* **Task statement**:
Rewrite the part that opens with the line containing "OK (310, 946)" and closes with the line containing "Home (209, 73)", swapping "Ver" for "Mostrar" and leaving everything else unchanged.

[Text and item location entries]
══════

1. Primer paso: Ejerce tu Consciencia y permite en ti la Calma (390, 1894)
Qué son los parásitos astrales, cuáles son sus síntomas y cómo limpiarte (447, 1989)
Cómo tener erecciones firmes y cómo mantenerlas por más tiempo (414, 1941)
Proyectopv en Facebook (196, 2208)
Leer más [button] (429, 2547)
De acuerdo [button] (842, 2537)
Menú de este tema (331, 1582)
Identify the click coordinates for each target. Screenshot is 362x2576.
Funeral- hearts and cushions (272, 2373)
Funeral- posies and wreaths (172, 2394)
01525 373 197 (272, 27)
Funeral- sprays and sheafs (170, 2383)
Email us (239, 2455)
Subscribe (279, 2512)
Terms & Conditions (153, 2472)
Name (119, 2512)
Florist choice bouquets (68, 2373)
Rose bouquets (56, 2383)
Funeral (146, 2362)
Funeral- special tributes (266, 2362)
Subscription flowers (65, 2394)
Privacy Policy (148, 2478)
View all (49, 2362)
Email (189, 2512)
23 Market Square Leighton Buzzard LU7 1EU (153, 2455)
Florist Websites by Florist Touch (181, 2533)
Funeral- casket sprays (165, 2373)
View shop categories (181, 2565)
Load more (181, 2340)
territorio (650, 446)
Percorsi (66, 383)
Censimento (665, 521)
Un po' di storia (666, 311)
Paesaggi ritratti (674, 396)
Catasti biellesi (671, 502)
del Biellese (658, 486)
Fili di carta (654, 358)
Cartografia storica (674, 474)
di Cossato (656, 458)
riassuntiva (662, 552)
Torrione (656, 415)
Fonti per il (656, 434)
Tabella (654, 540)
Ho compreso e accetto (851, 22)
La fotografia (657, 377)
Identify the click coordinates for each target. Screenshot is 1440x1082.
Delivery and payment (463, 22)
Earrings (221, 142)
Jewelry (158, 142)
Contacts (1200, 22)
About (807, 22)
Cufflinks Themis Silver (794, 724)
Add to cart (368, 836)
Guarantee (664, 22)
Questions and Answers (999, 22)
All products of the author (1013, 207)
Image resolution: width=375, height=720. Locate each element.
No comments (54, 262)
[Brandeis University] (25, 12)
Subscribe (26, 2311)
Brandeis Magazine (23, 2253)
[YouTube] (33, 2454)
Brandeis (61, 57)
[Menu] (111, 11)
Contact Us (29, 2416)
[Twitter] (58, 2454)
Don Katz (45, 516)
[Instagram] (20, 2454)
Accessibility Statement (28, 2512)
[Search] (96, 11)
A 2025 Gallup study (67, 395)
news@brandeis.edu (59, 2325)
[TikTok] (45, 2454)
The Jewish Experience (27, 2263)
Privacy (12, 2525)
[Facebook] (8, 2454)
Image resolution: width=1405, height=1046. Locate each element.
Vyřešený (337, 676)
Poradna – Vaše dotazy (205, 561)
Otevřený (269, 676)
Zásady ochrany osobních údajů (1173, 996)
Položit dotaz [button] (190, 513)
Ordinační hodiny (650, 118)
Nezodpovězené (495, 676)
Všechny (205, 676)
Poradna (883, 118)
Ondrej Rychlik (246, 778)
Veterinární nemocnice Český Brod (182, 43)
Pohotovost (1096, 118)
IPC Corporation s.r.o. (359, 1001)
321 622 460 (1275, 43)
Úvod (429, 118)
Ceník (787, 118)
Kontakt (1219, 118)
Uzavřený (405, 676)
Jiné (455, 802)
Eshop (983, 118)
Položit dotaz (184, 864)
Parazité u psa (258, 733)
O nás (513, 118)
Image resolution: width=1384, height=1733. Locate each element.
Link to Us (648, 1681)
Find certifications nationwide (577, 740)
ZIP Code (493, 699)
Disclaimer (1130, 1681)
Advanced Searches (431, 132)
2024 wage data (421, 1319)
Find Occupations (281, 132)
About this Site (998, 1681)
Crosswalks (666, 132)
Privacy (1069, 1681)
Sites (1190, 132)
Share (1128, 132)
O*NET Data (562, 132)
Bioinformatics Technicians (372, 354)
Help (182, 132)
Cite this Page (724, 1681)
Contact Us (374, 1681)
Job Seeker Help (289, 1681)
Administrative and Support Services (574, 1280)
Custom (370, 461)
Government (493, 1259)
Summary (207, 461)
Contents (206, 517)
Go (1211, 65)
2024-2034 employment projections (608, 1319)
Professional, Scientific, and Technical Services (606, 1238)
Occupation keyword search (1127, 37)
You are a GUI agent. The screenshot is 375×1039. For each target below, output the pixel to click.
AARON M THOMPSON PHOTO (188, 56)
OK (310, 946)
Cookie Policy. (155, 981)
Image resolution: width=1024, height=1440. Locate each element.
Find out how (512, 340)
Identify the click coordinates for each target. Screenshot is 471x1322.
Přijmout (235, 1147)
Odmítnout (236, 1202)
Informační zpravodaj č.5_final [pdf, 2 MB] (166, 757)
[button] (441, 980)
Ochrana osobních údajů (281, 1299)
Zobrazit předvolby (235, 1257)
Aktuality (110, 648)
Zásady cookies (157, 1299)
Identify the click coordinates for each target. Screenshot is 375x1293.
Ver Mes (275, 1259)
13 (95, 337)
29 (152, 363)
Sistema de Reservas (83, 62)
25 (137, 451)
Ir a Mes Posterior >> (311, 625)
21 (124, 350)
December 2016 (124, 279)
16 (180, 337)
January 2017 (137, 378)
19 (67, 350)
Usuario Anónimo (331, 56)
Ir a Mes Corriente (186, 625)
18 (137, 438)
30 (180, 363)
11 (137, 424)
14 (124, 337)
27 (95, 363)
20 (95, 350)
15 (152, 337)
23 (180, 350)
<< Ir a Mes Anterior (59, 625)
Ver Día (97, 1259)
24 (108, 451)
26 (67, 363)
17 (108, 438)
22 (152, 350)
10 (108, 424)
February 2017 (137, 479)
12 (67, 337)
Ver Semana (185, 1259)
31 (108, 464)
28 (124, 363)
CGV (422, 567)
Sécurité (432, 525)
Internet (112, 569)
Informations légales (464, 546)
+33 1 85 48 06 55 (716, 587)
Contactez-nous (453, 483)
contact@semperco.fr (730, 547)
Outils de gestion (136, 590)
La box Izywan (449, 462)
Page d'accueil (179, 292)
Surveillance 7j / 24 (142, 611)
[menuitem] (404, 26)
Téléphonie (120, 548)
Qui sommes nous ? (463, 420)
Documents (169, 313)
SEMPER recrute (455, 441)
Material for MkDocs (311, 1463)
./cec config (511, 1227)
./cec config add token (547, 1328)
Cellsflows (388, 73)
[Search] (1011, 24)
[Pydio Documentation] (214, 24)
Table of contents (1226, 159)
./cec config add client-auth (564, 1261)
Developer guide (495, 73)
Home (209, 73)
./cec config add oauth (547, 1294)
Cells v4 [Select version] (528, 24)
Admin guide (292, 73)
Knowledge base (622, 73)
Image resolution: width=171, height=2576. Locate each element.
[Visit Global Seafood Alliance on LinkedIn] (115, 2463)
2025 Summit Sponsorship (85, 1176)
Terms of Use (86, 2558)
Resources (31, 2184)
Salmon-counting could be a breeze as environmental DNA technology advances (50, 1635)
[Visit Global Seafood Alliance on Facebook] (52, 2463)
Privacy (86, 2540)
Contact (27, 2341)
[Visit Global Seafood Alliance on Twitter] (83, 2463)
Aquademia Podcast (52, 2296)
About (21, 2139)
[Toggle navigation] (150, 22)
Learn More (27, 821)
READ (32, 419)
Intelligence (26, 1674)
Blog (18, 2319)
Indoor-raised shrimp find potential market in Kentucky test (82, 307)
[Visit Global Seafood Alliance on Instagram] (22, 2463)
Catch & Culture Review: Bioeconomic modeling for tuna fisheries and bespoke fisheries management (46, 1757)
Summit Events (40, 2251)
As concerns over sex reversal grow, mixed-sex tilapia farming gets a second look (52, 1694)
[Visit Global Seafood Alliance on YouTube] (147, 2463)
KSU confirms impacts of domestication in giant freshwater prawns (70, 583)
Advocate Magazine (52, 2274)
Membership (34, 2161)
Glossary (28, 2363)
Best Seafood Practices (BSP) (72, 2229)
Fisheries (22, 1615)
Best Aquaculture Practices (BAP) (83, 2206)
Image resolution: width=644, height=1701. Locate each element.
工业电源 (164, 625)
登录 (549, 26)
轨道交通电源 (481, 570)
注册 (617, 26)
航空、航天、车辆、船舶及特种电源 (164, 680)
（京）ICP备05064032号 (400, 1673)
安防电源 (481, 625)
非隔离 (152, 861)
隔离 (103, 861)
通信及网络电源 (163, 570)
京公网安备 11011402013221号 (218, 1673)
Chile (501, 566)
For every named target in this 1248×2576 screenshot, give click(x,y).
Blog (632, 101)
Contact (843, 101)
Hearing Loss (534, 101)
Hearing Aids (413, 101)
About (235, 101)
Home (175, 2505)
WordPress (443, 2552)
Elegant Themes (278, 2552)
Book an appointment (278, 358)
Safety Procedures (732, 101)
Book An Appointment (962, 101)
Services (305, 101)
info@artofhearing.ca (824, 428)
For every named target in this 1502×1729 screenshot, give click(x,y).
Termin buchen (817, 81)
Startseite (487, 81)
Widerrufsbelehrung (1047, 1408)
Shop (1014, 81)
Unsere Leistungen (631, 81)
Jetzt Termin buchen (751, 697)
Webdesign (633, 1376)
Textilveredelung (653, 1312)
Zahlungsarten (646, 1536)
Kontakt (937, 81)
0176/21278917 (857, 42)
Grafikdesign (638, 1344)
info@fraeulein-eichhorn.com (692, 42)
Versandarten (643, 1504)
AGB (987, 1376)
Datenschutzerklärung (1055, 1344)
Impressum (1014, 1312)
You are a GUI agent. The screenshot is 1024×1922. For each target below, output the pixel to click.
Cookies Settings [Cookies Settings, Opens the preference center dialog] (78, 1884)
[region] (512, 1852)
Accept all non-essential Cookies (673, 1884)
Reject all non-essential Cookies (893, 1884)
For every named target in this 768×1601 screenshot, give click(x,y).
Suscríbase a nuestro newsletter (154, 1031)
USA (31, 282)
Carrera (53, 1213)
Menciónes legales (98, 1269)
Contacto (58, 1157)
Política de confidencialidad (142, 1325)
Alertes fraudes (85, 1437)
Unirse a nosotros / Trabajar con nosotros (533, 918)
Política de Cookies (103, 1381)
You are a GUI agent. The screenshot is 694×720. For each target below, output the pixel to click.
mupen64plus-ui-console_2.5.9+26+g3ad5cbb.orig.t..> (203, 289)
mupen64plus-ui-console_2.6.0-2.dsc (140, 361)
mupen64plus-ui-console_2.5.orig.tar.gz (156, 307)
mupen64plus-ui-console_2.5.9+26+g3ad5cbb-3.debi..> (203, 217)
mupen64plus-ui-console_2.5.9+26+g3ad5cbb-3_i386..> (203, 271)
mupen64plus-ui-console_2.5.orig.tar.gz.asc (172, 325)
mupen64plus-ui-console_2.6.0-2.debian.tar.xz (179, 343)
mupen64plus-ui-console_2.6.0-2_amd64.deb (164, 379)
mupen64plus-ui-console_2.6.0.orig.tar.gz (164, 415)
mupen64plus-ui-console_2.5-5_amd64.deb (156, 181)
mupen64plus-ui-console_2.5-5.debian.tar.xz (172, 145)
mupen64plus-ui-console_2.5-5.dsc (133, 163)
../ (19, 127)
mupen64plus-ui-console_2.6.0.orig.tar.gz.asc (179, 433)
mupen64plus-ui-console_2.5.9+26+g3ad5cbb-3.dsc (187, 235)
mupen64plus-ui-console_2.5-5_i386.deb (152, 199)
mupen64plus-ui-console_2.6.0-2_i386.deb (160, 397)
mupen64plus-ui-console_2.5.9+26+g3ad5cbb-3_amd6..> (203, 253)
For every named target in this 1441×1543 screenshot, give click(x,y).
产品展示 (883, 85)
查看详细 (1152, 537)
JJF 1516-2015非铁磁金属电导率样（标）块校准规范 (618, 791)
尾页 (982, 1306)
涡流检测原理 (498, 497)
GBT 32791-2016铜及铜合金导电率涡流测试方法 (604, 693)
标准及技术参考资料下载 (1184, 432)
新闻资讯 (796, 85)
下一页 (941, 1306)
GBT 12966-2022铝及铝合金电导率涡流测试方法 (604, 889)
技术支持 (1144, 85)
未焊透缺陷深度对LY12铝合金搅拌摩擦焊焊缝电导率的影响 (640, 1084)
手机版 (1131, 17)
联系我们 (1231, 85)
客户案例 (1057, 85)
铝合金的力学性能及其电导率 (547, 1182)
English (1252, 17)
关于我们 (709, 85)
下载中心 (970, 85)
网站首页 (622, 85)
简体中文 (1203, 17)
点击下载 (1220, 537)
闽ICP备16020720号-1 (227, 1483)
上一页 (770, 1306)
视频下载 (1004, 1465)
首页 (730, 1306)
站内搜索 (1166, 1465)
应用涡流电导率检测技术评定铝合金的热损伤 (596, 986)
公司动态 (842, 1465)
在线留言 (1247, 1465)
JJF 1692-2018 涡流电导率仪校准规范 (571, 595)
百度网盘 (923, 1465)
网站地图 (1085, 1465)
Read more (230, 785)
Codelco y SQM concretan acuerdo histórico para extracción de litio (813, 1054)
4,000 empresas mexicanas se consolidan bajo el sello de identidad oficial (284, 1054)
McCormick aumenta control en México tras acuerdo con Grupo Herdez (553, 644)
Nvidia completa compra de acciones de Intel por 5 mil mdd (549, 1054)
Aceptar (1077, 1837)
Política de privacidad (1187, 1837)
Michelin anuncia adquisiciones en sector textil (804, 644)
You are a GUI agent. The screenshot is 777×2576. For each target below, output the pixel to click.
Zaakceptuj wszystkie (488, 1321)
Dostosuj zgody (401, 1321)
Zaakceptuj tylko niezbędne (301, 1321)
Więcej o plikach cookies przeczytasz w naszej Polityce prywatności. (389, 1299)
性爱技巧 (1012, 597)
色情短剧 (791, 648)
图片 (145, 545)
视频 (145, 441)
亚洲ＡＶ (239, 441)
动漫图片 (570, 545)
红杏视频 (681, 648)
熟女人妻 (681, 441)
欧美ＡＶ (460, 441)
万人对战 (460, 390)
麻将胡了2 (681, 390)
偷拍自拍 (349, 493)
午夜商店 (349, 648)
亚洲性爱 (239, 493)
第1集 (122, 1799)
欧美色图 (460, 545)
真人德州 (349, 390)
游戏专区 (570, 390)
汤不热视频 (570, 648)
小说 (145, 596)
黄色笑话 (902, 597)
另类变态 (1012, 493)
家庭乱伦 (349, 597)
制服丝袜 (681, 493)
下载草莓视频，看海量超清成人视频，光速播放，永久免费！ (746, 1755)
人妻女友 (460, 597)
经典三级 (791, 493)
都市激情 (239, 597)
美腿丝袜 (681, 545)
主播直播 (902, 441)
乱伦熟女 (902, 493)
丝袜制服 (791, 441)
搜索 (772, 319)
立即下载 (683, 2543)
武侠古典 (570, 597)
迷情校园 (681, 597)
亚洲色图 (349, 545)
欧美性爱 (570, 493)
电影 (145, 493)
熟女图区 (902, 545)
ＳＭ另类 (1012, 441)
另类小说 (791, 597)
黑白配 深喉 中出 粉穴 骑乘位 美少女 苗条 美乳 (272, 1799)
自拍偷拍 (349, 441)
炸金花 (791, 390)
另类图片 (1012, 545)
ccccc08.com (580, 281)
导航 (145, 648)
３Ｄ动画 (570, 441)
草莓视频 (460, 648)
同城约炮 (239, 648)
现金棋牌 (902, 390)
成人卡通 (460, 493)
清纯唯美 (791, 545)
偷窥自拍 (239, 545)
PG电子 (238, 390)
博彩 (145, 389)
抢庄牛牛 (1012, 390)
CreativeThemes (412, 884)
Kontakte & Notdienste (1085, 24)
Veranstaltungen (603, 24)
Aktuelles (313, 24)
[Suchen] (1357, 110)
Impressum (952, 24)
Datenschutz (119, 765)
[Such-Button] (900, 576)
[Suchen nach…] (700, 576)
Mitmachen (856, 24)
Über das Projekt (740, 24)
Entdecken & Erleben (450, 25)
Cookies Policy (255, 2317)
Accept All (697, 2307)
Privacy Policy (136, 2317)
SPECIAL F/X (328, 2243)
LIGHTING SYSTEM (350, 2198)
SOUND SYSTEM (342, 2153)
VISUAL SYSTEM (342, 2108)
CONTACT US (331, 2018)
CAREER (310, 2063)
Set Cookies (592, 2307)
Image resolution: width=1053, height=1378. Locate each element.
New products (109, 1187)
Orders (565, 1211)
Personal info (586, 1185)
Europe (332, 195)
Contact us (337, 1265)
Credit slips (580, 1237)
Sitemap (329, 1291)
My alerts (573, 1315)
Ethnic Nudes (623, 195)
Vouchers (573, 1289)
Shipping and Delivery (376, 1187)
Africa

══════

* **Solution**:
OK (310, 946)
Cookie Policy. (155, 981)
Image resolution: width=1024, height=1440. Locate each element.
Find out how (512, 340)
Identify the click coordinates for each target. Screenshot is 471x1322.
Přijmout (235, 1147)
Odmítnout (236, 1202)
Informační zpravodaj č.5_final [pdf, 2 MB] (166, 757)
[button] (441, 980)
Ochrana osobních údajů (281, 1299)
Zobrazit předvolby (235, 1257)
Aktuality (110, 648)
Zásady cookies (157, 1299)
Identify the click coordinates for each target. Screenshot is 375x1293.
Mostrar Mes (275, 1259)
13 (95, 337)
29 (152, 363)
Sistema de Reservas (83, 62)
25 (137, 451)
Ir a Mes Posterior >> (311, 625)
21 (124, 350)
December 2016 (124, 279)
16 (180, 337)
January 2017 (137, 378)
19 (67, 350)
Usuario Anónimo (331, 56)
Ir a Mes Corriente (186, 625)
18 (137, 438)
30 (180, 363)
11 (137, 424)
14 (124, 337)
27 (95, 363)
20 (95, 350)
15 (152, 337)
23 (180, 350)
<< Ir a Mes Anterior (59, 625)
Mostrar Día (97, 1259)
24 (108, 451)
26 (67, 363)
17 (108, 438)
22 (152, 350)
10 (108, 424)
February 2017 (137, 479)
12 (67, 337)
Mostrar Semana (185, 1259)
31 (108, 464)
28 (124, 363)
CGV (422, 567)
Sécurité (432, 525)
Internet (112, 569)
Informations légales (464, 546)
+33 1 85 48 06 55 (716, 587)
Contactez-nous (453, 483)
contact@semperco.fr (730, 547)
Outils de gestion (136, 590)
La box Izywan (449, 462)
Page d'accueil (179, 292)
Surveillance 7j / 24 (142, 611)
[menuitem] (404, 26)
Téléphonie (120, 548)
Qui sommes nous ? (463, 420)
Documents (169, 313)
SEMPER recrute (455, 441)
Material for MkDocs (311, 1463)
./cec config (511, 1227)
./cec config add token (547, 1328)
Cellsflows (388, 73)
[Search] (1011, 24)
[Pydio Documentation] (214, 24)
Table of contents (1226, 159)
./cec config add client-auth (564, 1261)
Developer guide (495, 73)
Home (209, 73)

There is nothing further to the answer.